John Cruddas 10 pont plan to save his career

John Cruddas MP, darling of the Labour left has come up with a 10-point plan, supposedly for the country:

1 – establishment of a High Pay Commission;
2 – greater tax justice, including closing tax havens and more equal distribution of income and wealth;
3 – index link benefit levels, pensions and the minimum wage to average incomes;
4 – replacing tuition fees with a graduate solidarity tax;
5 – a Fair Employment Clause in all public contracts;
6 – windfall and transaction taxes and resetting capital gains tax;
7 – a new covenant with the military, including more investment in mental healthcare, equipment, housing and support for veterans funded by scrapping plans to renew Trident and re-deploying the money saved within the Minister Of Defence budget;
8 – a Green Neal Deal*, to include scrapping the third runway at Heathrow;
9 – remutualisation of the finance sector;
10 – a credit card bill of rights for consumers.
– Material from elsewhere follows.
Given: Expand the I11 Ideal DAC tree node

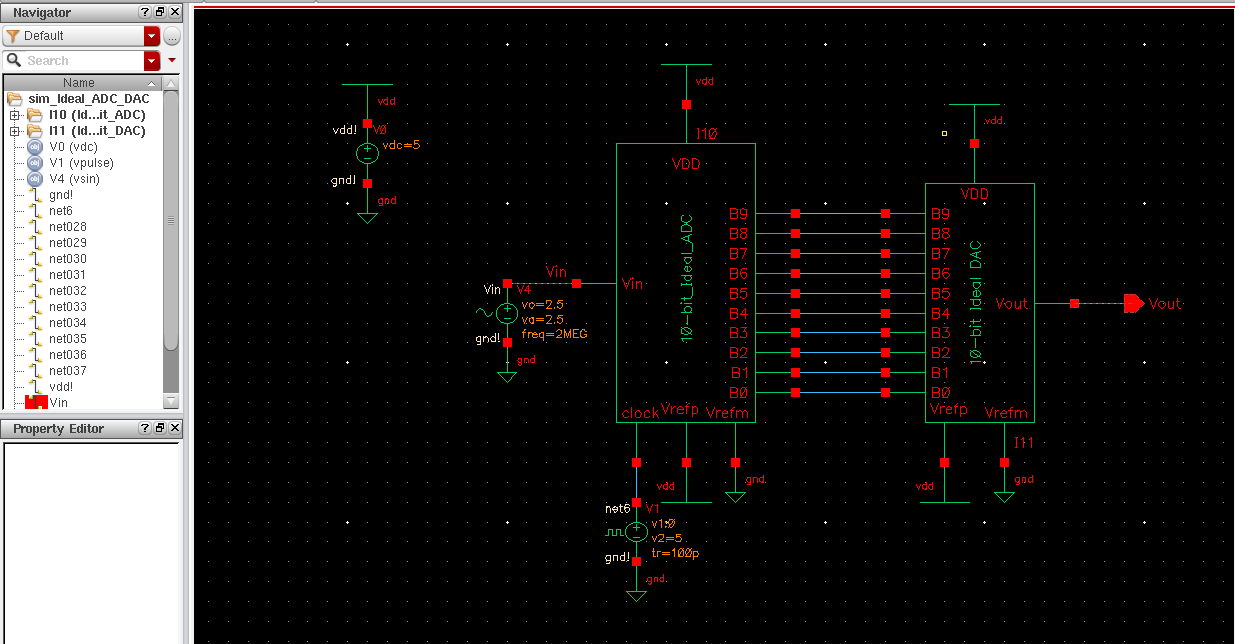Looking at the screenshot, I should pyautogui.click(x=15, y=131).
This will address the most pressing issues faced by people today and guarantee a Labour election victory, er..., or maybe not. Labour's strategic problem is that its core vote, the traditional white working class, is peeling away. This is has been their bedrock since the party started, but lately that vote has increasingly split off to minor parties, never mind some drift to the Conservatives. Without this particular section of the population largely voting Labour then the party is in electoral difficulty, and if that vote split becomes permanent then those difficulties are permanent. So, what would a policy list designed to appeal to the ordinary working man look like? The number one issue would certainly not be anything to do with a High Pay Commission, it would be about immigration. Number two would probably relate to employment and number three to housing and so it would go. They would all be real, substantive issues that relate directly to the things that touch people's daily lives, but where the Labour government has drifted hopelessly away. It would look nothing like the list produced by Cruddas.
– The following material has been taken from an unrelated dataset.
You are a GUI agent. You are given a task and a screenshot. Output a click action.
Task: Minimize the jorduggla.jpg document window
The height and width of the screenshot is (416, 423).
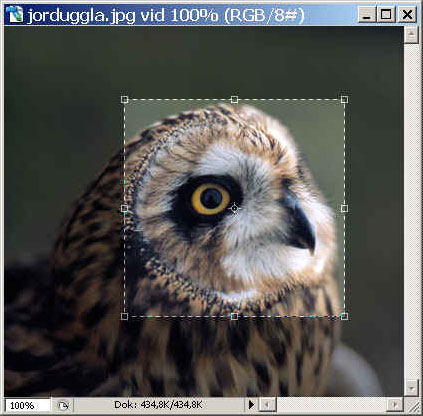click(367, 15)
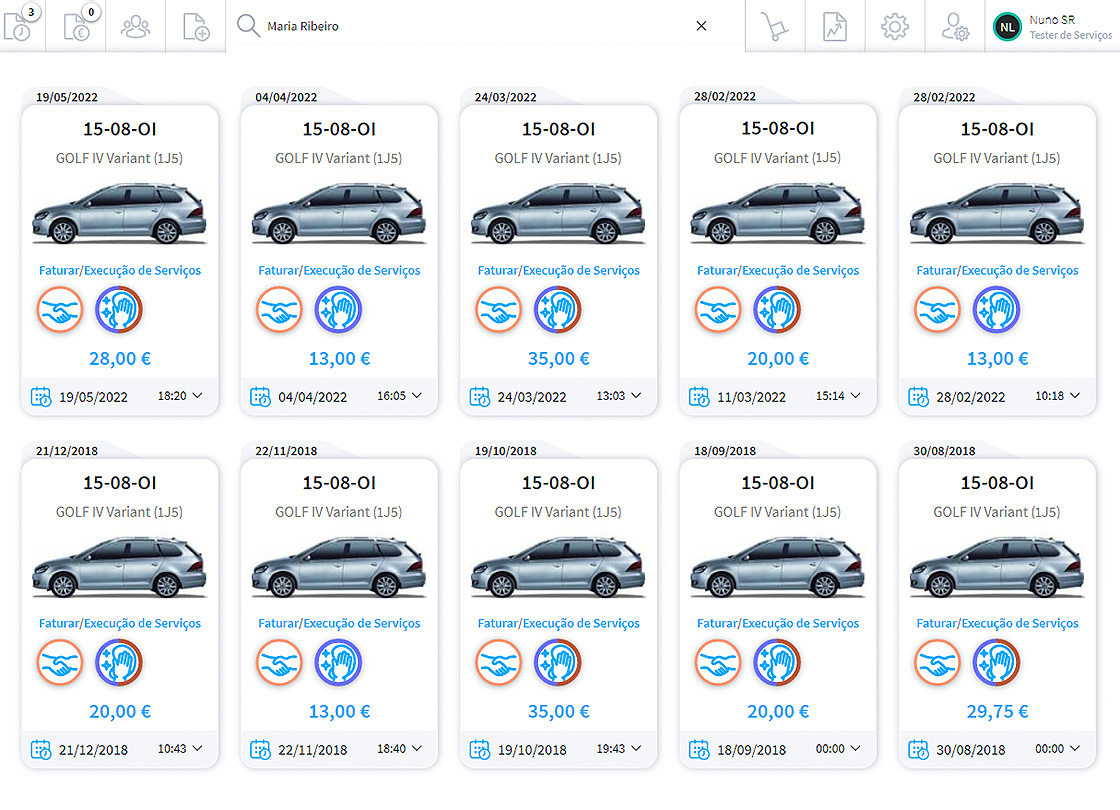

Hang on though, John Cruddas is a bright chap so he knows all of this. Why has he come up with this nonsense? Well, the answer is quite simple. My nonsense is not the same as that of the sort of people who frequent meetings of Constituency Labour Parties. Cruddas isn't talking to me, or the voters. He is talking to Labour members, for whom the idea of High Pay Commission pushes all of their buttons. This is his opening shot in the Labour civil war after a general election loss. You see, like everyone else, Cruddas doesn't think Labour stand a chance with Brown.

2 comments:

JustVoteThemOut.com said...

Is this man mad?
He advocates punishment of the successful, and stifling investment.

Rather than the hard work of thinking about the details of legislation.

I have to ask if he has ever had a real job in his life, or understands what motivates people to work?

I would rather he just said; if a banking product is too complex for the Bank of England to understand, then its too risky for the long term interests of the UK.

Gordon Kennedy
Dagenham

Steve Horgan said...

He's not mad. He just doesn't think that many entrepreneurs and investors will be voting in the next Labour leadership election.